Wednesday, June 29, 2011

Assignment: see color

Green autofixed

Green J's fix
After several weeks of thinking about it, I bought myself Contemplative Photography. Why was I reluctant? I don't know. I have been leafing around in it (sorry, pun) and caught the first assignment - Color. It's like any kind of awareness until you are a Buddha, perhaps, and have no lapses - now wait, I think that's wrong - I am told we lapsed beings are Buddhas, though we are cautioned to try a little harder, nevertheless.
My life: I have only 10 more minutes here, and was just interrupted by a much desired phone call from my transplant nurse-coordinator, Joanie. The dr. wants to raise my Norvasc - I had sent her another fax with a week's blood pressure readings that showed it is still too high for someone whose parents both died from stroke. This concern got moved recently from cardiologist to tx kidney doc, for the kidney plays a part in controlling your BP.  The new one doesn't seem to have caught on.
Back to the more spiritual.

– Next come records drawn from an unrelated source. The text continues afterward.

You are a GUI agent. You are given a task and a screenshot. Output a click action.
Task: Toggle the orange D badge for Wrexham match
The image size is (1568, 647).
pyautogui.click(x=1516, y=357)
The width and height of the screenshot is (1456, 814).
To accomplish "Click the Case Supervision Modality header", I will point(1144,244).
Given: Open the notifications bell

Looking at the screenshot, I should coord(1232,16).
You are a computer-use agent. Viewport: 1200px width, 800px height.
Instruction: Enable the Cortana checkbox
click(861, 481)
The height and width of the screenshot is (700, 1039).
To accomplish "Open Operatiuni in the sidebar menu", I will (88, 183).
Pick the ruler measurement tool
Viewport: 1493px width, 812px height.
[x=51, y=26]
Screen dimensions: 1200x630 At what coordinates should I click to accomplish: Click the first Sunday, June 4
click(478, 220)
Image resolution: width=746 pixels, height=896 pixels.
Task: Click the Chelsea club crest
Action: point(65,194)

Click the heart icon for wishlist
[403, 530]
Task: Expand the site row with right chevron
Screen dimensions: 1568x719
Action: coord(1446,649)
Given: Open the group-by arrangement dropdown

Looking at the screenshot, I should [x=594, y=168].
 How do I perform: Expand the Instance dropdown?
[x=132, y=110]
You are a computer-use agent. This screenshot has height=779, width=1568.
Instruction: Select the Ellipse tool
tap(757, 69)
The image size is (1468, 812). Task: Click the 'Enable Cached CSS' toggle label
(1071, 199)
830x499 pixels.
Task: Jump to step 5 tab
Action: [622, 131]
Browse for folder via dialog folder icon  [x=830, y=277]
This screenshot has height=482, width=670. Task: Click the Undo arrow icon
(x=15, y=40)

Creating art.  Catching photos with the 5-pixel camera on my phone, which turn out pretty nice, especially in outdoor light  The top photo above was my spontaneous catch this morning - I was amazed to see the backs of the leaves were really that light, and stuck with that amazement long enough to take one picture.

Below that, the auto-fix available on Pikasa's editing program.  As soon as I saw it I knew why most photos on the internet look somehow alike.  The program has been tapped to make them conform to a formula.

Below that, the result after I played with it awhile. The more I did, the less I liked it, and I don't like it now.  I tried cropping it different ways - nothing pleased me.  I still prefer the original, the point-and-shoot.  I told Tom I am going to invent The Jack Kerouac School of Disembodied Visuals.  See it, stay with that- don't mess it up with conceptualizing-, and click.  One take.  The book calls it three stages: the flash of perception, visual discernment, forming the equivalent (or taking the picture). It's just like washing lettuce or talking to a friend - be aware, stay aware, stay aware again.  It's what we practice doing when we meditate. That's why we call it practice.